Do-it-yourself enthusiasts are found in the realm of camping gear and equipment, as they are in many other fields these days. Campers can have gear that is "right," at lower cost, by making their own. Satisfactions and learnings are an important part of equipment-making activity, which calls for ingenuity, resourcefulness, and good craftsmanship in the use of many craft techniques. Leatherworking, woodworking, and metalworking skills are put to good use as equipment is developed. Planning the article, making a pattern, adding an individualized symbol, creating just the right features to make it a one-of-a-kind object-all these mark equipment making as a good craft for campers.
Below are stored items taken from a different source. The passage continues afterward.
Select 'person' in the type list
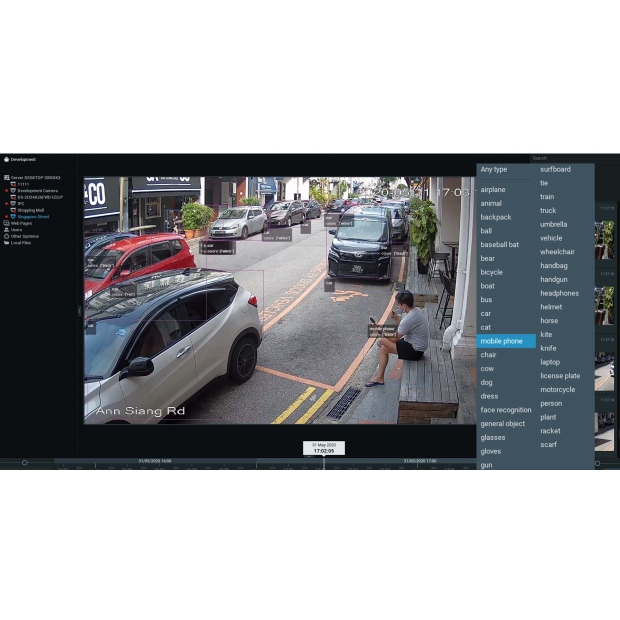This screenshot has width=620, height=620. [551, 404]
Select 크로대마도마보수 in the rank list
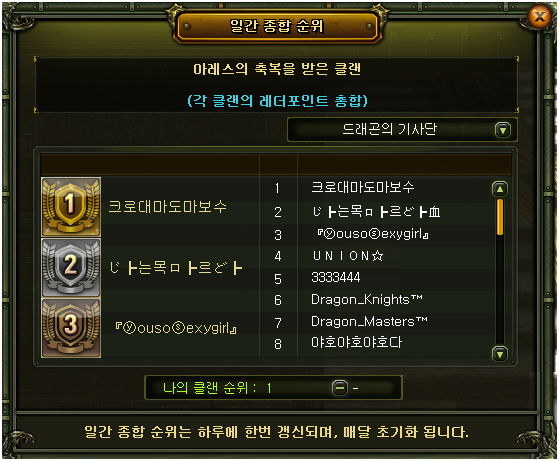 (x=363, y=187)
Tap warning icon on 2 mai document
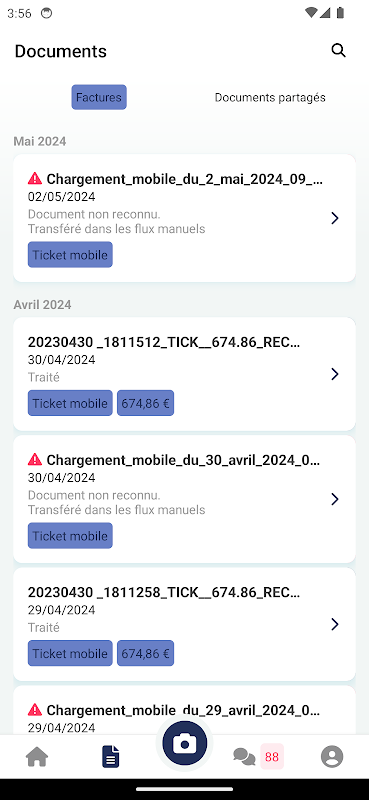The width and height of the screenshot is (369, 800). 35,178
Some gear is individual; some is for groups. When a group works together to make a food box or a tent, good teamwork results, and there is real anticipation for the outings ahead. A group project is often a progressive step toward making individual or family gear. Progression, too, will come in making more complicated articles, and also in the use of heavier materials or new tools, and in the use of different techniques.
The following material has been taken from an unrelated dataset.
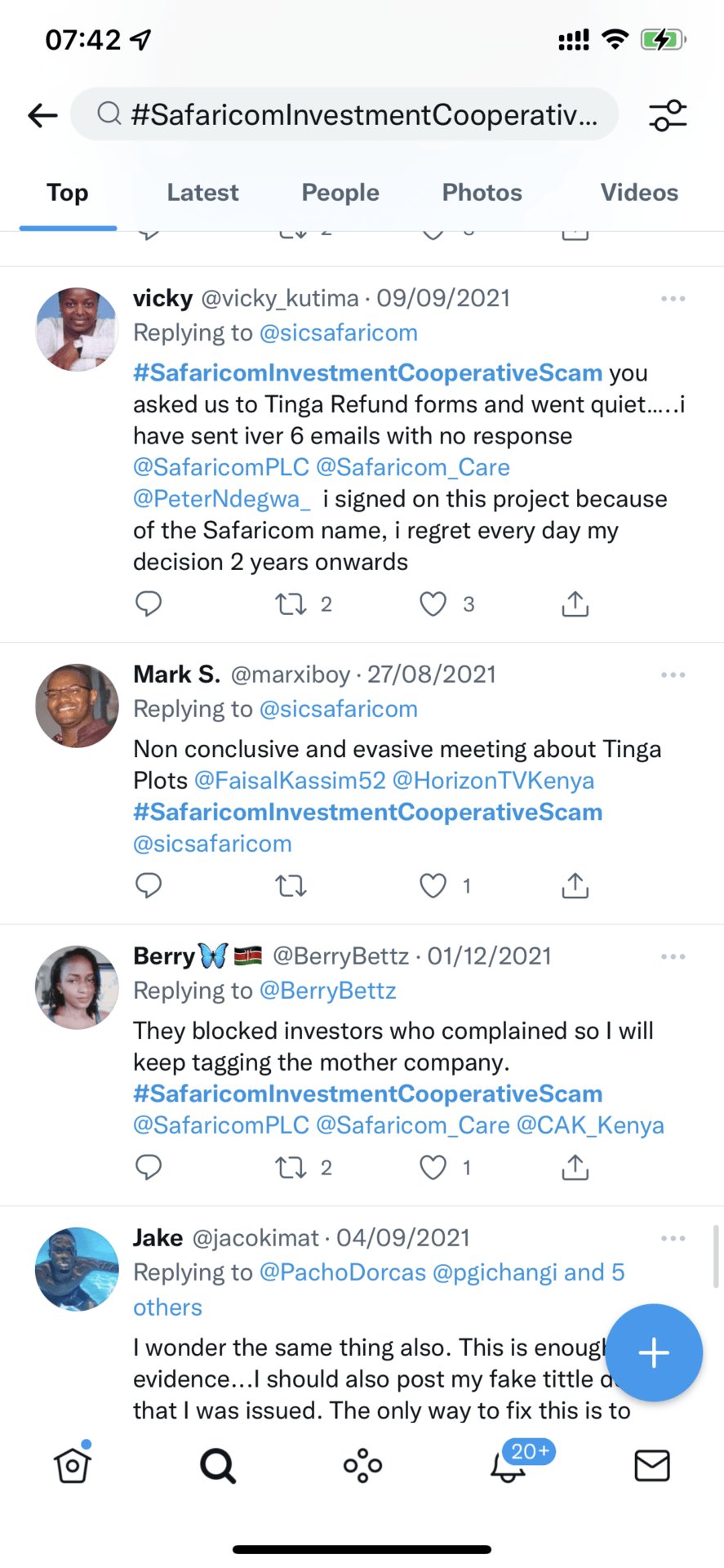Tap the back arrow icon
Viewport: 724px width, 1568px height.
tap(42, 115)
Material used in making cloth gear is usually firmly woven, such as unbleached muslin, denim, awning cloth, duck, or lightweight canvas, or very finely woven material such as balloon cloth, Egyptian cotton, or a type of material known as "typewriter ribbon cloth." The finer the weave, the better the cloth is for lightweight articles, but the more expensive it is, too. Plastics, waterproofed materials, and nylon may also be used. Denim comes in two weights. The lighter denim, which may be had in many plain colors, and also in stripes and plaids, is especially good for beginners' projects. Remnants of denim or awning cloth are often obtainable at little or no cost.
Tools used in making equipment with cloth are the sewing tools, such as needles, and waxed or other heavy thread. Curved needles for canvas, square needles for leather, a sailor's palm, and an awl with thread in the handle and an eye in the point all help to simplify the stitching. A sewing machine is a "must" for big equipment, such as a tarp or tent, but many articles can be stitched by hand, using leather or canvas stitching methods (Fig. XVI-1).